Today London Youth have launched new research – Hidden in Plain Sight – shining a light on the hundreds of thousands of young Londoners who are currently ‘hidden’ from the capital’s economy.
According to the research ‘Hidden’ young Londoners are typically aged 18-25, are not engaged in employment, education or training and not receiving any welfare benefits. A staggering 480k young people are ‘hidden’ nationally each year. This is not only detrimental to their wellbeing and future prospects, but also results in a £440m loss of revenue from potential income tax/national insurance contributions.
- Unemployed young people who do not access welfare benefits or statutory support are often excluded from employability programmes because they are too qualified or are in part time/insecure employment, such as zero hours contracts.
- Many ‘hidden’ young people are closer to the job market than we might imagine having achieved good GCSE qualifications and continued with their education beyond 16.
- Often ‘hidden’ young people were also facing complex and challenging circumstances beyond their control, such as caring responsibilities or mental ill health, meaning that appropriate support/interventions were also needed to prevent a negative impact on their employment outcomes.
- Choose to see the hidden. Unemployment statistics should include details of the number of young people who are unemployed and not claiming benefits, as well as provide a more accurate picture of the employment.
- Enable access to statutory support. The Government should review current arrangements under the Youth Obligation to ensure that Job Centres provide meaningful and adequate support for young people.
- Bridge the gap. Funders and commissioners should ensure there is designated funding in place for programmes that provide specialist employment support for young people and that programme eligibility criteria do not exclude hidden young people or those in precarious work.

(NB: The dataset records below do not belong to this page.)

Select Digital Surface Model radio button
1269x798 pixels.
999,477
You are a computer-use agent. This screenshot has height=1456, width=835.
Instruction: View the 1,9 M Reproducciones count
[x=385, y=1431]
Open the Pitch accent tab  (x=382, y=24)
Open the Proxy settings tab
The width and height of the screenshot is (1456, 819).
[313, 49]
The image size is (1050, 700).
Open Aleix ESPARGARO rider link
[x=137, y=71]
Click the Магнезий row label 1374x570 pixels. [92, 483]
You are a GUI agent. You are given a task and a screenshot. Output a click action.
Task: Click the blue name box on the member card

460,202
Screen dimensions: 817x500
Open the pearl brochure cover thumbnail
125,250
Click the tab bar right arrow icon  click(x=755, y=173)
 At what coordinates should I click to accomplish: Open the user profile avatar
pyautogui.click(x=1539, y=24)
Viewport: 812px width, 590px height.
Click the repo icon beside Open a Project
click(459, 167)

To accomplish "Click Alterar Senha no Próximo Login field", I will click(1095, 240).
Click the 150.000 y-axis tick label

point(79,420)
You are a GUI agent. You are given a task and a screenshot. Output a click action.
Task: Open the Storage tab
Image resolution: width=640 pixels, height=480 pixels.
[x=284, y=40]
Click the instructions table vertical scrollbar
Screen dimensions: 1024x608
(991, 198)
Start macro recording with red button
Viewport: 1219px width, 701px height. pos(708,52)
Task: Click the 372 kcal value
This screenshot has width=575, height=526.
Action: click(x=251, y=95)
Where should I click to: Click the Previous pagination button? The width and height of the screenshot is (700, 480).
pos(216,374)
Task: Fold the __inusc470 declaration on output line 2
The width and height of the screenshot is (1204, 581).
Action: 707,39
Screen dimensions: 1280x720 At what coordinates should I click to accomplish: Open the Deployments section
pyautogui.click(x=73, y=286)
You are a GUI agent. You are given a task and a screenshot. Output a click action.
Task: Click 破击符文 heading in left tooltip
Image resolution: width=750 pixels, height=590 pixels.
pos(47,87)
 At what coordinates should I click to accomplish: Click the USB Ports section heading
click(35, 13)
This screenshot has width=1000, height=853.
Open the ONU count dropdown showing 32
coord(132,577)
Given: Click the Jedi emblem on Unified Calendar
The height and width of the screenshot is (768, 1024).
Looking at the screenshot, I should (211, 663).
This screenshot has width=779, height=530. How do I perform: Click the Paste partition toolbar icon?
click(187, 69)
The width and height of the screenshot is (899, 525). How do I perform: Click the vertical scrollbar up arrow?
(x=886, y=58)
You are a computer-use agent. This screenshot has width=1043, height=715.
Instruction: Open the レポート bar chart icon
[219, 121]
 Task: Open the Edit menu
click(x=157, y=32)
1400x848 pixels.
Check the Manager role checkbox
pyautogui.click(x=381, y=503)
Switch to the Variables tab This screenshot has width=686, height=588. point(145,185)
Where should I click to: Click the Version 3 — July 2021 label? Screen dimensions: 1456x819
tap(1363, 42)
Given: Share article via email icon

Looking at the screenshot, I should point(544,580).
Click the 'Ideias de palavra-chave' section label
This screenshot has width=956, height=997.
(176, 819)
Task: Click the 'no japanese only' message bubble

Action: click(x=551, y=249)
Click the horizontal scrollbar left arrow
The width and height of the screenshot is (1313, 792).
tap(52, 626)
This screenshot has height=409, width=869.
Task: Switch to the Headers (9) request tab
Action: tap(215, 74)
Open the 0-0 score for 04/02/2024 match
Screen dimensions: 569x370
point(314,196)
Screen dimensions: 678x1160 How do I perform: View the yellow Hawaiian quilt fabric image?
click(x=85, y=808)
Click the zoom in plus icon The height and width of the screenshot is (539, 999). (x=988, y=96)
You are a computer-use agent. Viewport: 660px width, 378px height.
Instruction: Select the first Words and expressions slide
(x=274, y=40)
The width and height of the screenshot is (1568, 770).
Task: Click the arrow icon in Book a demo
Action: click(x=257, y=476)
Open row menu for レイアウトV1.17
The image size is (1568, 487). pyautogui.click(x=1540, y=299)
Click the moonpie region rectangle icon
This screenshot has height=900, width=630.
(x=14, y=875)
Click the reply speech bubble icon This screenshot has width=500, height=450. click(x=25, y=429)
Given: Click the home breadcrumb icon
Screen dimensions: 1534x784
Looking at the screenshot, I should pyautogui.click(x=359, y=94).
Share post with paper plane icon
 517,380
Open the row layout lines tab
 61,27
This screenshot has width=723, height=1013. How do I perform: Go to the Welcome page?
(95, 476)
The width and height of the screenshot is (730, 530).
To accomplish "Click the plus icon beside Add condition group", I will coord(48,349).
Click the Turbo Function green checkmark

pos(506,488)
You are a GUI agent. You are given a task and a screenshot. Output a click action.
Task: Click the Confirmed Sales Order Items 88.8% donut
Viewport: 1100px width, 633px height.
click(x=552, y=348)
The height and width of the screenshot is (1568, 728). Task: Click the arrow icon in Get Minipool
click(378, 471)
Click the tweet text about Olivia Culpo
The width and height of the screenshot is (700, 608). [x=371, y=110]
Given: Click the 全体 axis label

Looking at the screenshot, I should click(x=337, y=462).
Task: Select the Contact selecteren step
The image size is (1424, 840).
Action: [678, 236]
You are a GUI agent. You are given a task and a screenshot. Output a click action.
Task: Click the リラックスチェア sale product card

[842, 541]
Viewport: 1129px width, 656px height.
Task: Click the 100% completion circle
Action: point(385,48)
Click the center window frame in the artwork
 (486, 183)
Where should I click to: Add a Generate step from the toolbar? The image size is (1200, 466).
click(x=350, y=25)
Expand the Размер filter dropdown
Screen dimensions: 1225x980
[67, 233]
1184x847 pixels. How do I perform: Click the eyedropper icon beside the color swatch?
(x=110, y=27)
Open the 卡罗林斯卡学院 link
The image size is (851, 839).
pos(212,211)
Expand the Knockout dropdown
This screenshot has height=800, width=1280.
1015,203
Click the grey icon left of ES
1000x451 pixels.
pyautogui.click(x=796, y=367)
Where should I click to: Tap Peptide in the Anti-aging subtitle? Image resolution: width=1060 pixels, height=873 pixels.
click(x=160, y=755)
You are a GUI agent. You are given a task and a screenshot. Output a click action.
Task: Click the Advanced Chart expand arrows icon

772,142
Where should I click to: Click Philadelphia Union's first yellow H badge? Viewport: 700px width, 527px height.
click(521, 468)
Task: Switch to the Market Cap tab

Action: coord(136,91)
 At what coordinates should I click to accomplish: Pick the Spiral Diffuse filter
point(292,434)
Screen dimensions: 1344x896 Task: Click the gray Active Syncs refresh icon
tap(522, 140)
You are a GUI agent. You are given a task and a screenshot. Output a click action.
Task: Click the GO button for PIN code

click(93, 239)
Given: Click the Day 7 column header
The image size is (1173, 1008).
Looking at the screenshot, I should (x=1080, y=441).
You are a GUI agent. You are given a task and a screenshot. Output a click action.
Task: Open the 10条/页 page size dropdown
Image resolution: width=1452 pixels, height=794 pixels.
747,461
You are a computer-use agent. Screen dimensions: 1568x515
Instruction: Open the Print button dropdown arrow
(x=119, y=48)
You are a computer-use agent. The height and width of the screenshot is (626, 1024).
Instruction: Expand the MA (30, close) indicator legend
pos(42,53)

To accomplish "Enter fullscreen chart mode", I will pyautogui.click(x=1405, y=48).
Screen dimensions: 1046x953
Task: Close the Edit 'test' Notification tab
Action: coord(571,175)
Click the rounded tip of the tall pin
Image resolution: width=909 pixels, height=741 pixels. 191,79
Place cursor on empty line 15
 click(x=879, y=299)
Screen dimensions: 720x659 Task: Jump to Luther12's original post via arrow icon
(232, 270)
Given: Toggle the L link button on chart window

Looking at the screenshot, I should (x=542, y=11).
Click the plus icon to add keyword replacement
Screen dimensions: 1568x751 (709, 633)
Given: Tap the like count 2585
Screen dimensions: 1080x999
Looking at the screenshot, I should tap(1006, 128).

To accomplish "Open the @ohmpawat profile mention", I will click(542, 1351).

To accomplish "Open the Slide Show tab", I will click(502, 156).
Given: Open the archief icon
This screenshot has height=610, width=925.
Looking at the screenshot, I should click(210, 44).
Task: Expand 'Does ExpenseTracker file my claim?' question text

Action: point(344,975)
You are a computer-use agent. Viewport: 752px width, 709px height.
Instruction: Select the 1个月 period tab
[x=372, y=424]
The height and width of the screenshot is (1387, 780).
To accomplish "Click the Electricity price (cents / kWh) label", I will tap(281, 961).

- Informed choices. The Government’s Careers Strategy should recognise the needs of older young people and ensure that all young people have access to independent, personalised and impartial careers advice throughout adolescence and into adulthood.
- Start at home. Funders should invest in building the evidence base for effective models of support and advice that involve and empower families by funding pilot programmes and approaches that draw on this critical source of support.
- Beyond employability. Funders and commissioners of employability programmes should ensure that adequate time and resource is built into programmes to support young people
Rosemary Watt-Wyness, Chief Executive of London Youth said:
“Youth organisations have always played a vital (yet informal) role in supporting the work of our statutory employment agencies with young people. That’s because they are best placed within local communities across London and trusted by the young people seeking support to navigate their transition from education into work.
The inclusion and funding of the youth sector as an equal partner to Government and the business sector is absolutely critical to the success of future youth-centric employment initiatives. Our research provides clear guidance on how we can all better support ‘hidden’ young people to overcome existing barriers and is essential reading for all.”
London Youth is calling for an overhaul of youth strategies and a tripartite approach between Government, business and youth sectors to fund youth-centric employment initiatives and re-engage these young people.